Please introduce legislation to expand the Freedom of Information Act to a new level. The original act made transparency the rule, and secrecy the exception, in theory. But the act allows the executive branch to keep something secret just by stating a reason why they don’t want to release it, and it also gives them the ability to be noncompliant with no repercussions.

 

What is needed now is an act that directs the executive branch to operate publicly at all times, and puts the burden on Congress to determine if something should be kept secret. The order needs to be court-enforceable. The new act needs to distinguish between (1) releasing hidden information, and (2) operating in a transparent way in the first place.

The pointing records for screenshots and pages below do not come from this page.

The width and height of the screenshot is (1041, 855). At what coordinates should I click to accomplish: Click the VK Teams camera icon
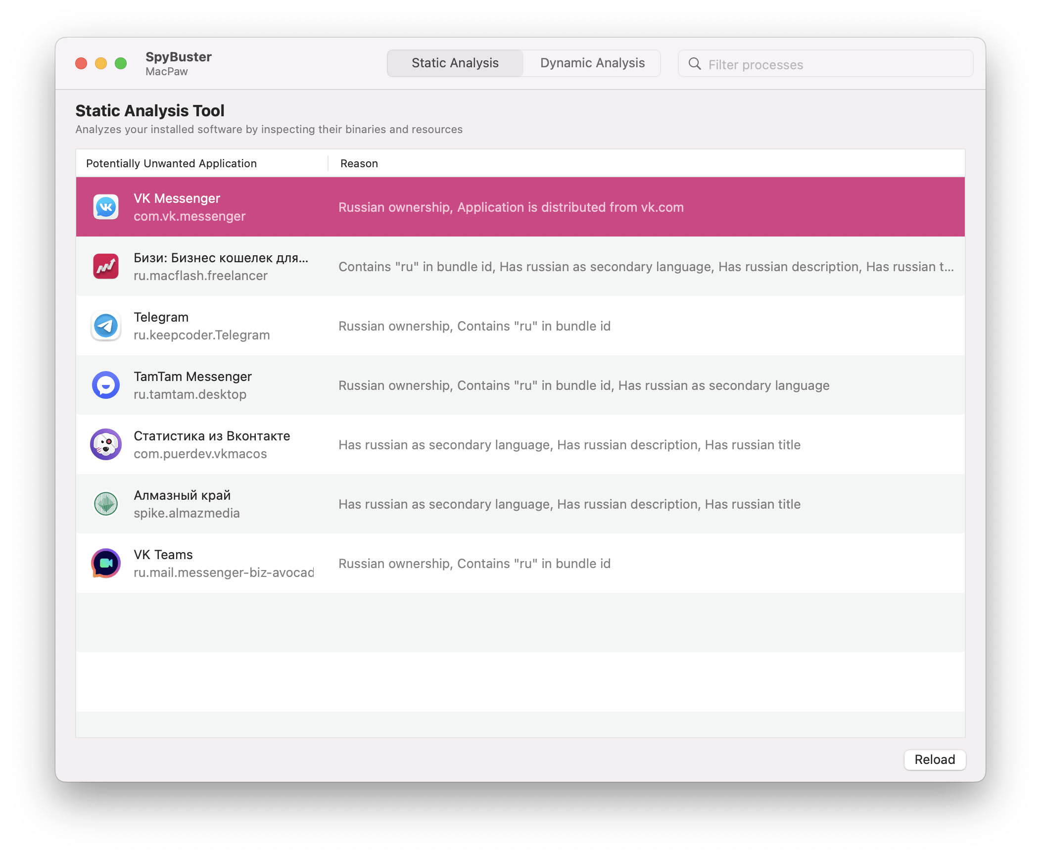105,563
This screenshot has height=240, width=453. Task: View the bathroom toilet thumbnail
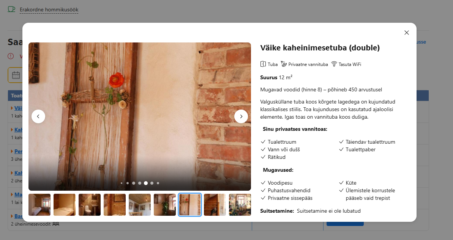[x=90, y=205]
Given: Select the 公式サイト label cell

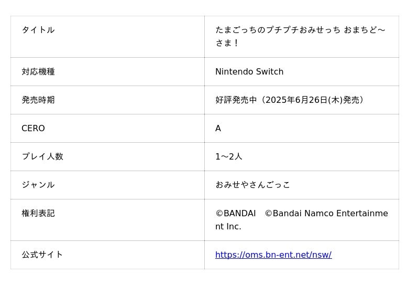Looking at the screenshot, I should pos(42,255).

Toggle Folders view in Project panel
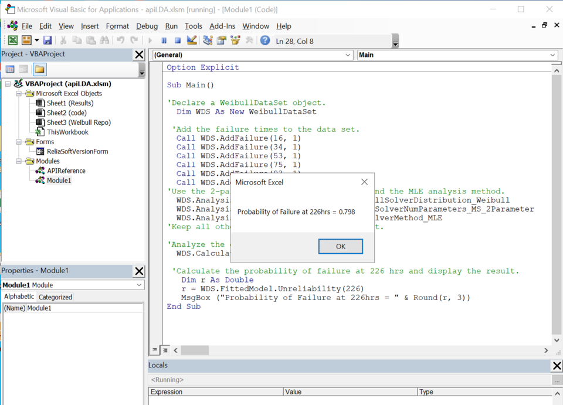(x=39, y=69)
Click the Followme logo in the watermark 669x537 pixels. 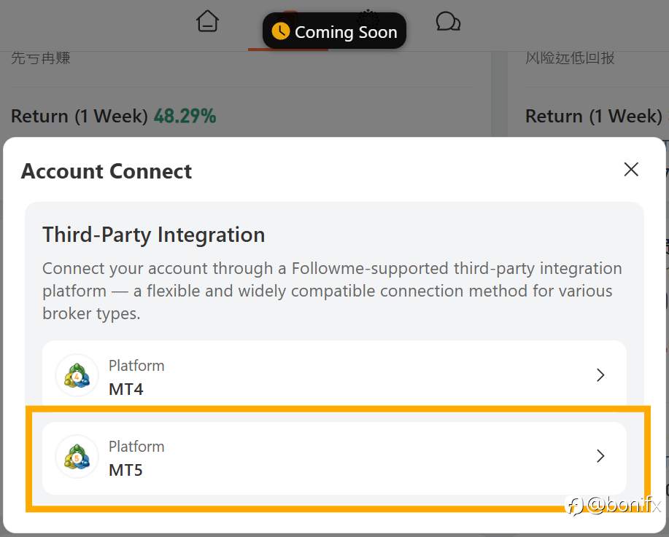[x=576, y=506]
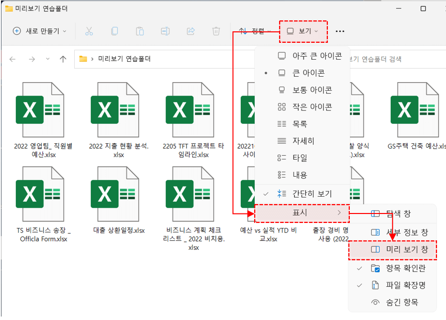
Task: Click the Paste icon in the toolbar
Action: pos(140,31)

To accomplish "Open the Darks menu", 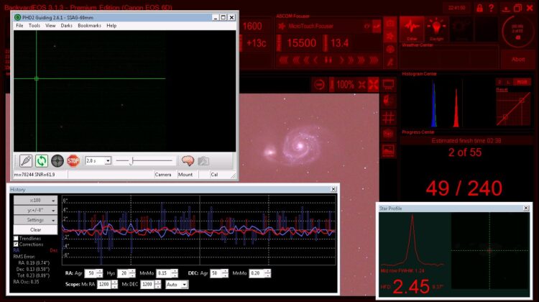I will [x=66, y=25].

Transparency in operations means every piece of correspondence, email, expenditure, and audio notes from meetings is published on the web at the moment it is created. Nothing would ever be “unveiled” (a common word used in government reporting), because nothing would have been veiled in the first place.

 

What led me to this conclusion was my recent review of the WTC building 7 report from NIST, and the public comments on the report. The NIST report may or may not be plausible, and I’m not asking for a new investigation. A new investigation under the same rules of conduct would have the same result. It is useless to pretend that the government – any government – can produce an “unbiased” consensus opinion from closely guarded evidence. It is not even necessary for the government to have any interpretation of how the building was destroyed. Instead, the government simply needs to release all evidence and let the media and citizens who have an interest draw their own conclusions. The government seized footage and other evidence, and prevented media access in all the 9/11 sites, and that fact alone is sufficient grounds to disregard any government findings. The simplest and most common explanation for keeping a secret is to protect the guilty, as you may remember from childhood.

 

Under the current system allowing the executive to keep secrets at will, we have little protection from this type of terrorist activity. There are many other buildings like WTC7, and currently building owners and local safety inspectors have no new information that will keep these buildings safe. Whoever brought down WTC7 could bring down hundreds of other buildings, perhaps all in the same day.

 

If 9/11 were to happen under an expanded Freedom of Information Act, taxpayer money would go towards obtaining copies of all footage, publishing it, sending debris and all physical evidence to universities around the county and other institutions, who could collaboratively get to the bottom of it much more quickly and accurately than government can. Naturally this would be more chaotic and many false conclusions would be circulated, but that is part of democracy. Having access to just one official story is not part of democracy.

 

You may or may not believe that office fires can make steel brittle. I don’t know – I’m not a structural engineer either. But a full transparency rule is not just about terrorist investigations – it would improve outcomes on health, transportation, energy policy, and everything else. This is one important step towards keeping expanded executive powers in check and sustaining our democracy.